So you’ve got some audio that you want to turn into text? There are a lot of good, inexpensive options out there powered by machines, people, and a mix of the two.
If you are working with text at scale, I recommend you pay for one of the many wonderful services or pay to have someone integrate machine-learning-powered speech-to-text with your workflows.
However, if you’re just looking to transcribe an interview for something like a case study, testimonial, or qualitative feedback, you don’t have the budget to pass off this tedious work to someone else, and don’t have the patience to do everything yourself then this hacked together workflow will speed up the boring bits significantly.
I’m going to show you how to use IBM Watson’s Speech-to-Text along with Python in order to partially automate the transcription process. IBM allows 100 minutes of transcription a month which should be enough most people who need a hacky solution like this.
Machine transcription is far from perfect, and IBM Watson is no exception. You’ll need to read the output while listening along and check the words as well as add punctuation, but I’d estimate that I can do five minutes of audio in about 15 minutes of work now that I have this set up whereas it could take the better part of an hour before.
You’ll need to be able to run Python in order to follow the instructions here. If you’re on Mac or Linux, you’ve already got Python installed and should be good to go.
In my case, I’ve got WSL running Ubuntu Linux in Visual Studio Code. I installed Bash, integrated it with VS Code and then followed the Linux instructions to get Python running.
Setting this up is way beyond the scope of this article. It took me a lot of Googling but I’m sure you’ll get there if you have enough time.
Alternately, ask a Mac-using friend to borrow their computer.
Sign Up for Watson
First, create an IBM Cloud account and confirm your email, agree to give up your next child in the TOS, and finish all of the usual other setup steps.
Next, go to your IBM Bluemix Console (log in if you need) and then search for and select “speech to text”. The defaults should be fine for a hacked together tool like this.
You should be on a page listing your speech-to-text settings. We’re interested in two things. Your API Key (keep this secret) and the Url where IBM is listening for your requests.
We will need both of these things when setting up your scripts.
Set Up Your Scripts
With Python, hopefully, up and running and your IBM account you’re ready to set things up.
First, create a folder to host your scripts. We’re going to save the input audio here and have a text file to receive the output text along with the command line commands and Python scripts that do all of the work.
If you’ve already got a dev environment set up, then you know where you want to put this.
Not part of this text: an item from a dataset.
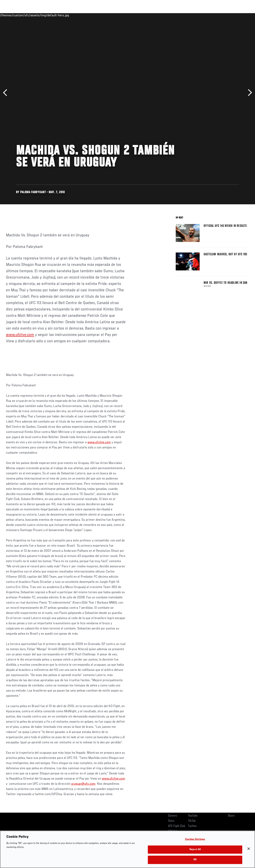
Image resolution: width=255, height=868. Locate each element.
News (61, 15)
Otherwise, I recommend creating a dev folder under your user and under that add utils and speech-to-text subfolders.
Now it’s time to get the files set up. You can download them or clone them from GitHub here or follow along and add them as we go.
First, open or create a file called console.txt. This holds the command line script that you’re going to run.
What these lines do, when entered in your terminal, is tell your computer to send an audio file named input.flac to IBM’s server authenticated with your API key, return the audio as text and put it in a file called watson.json.
Remember the API key and URL from your IBM Bluemix console that I asked you to remember? You’re going to put them in here.
The API key goes in the place helpfully marked “your_api_key” in the first line.
If you kept the default region (Dallas) in setup, then you don’t need to change the URL. Otherwise, you’ll want to replace everything from _https _to _api _in the URL on the fourth line with the URL from the console.
Otherwise we’re good here.
Next, open or create a file called json-to-text.py. This file is going to parse the JSON from IBM in the watson.json file and write it to a file containing raw text named formatted_text.txt.
We don’t actually need to do anything with this other than to save it.
Running the Script
The eagle-eyed among you will have noticed that the audio file that we’re working with is called input.flac.
If you can capture your audio in flac format, then do so because you’ll get much better results. In this case, name the file input.flac and place it in the speech-to-text folder where you installed the other files.
Otherwise, you’re going to need to convert your audio to flac format before renaming and and putting it in the correct folder. At the time of writing, this service is free but there are plenty of other ways that you can do this.
Now, open up your Terminal application. Windows users running Linux on Windows will want to open the Linux Terminal and change directory to your speech-to-text folder.
Once you’re in right folder, copy and paste the contents of console.txt (with your API key and updated URL if necessary) into the terminal.
This will take some time depending on how much audio you’re transcribing. The file I used took about one minute to transcribe one minute of audio so maybe it goes through it without fast forwarding or separating the file into chunks for parallel processing.
I usually like to take advantage of moments like this by being conspicuously idle encouraging coworkers and bosses to comment so I can respond “I’m transcribing audio as we speak. What are you doing?” It’s great for morale (well, yours at least).
When it’s done you should have a long JSON file that doesn’t look anything like the words you’re transcribing.
That little json-to-text.py file that we created earlier will fix this.
In your terminal, type python json-to-text.py and you should have your transcription in the formatted_text.txt file almost immediately. The terminal doesn’t even bother to tell you its done.
Go check formatted_text.txt where you’ll see your transcription in all its highly-in-need-of-editing glory.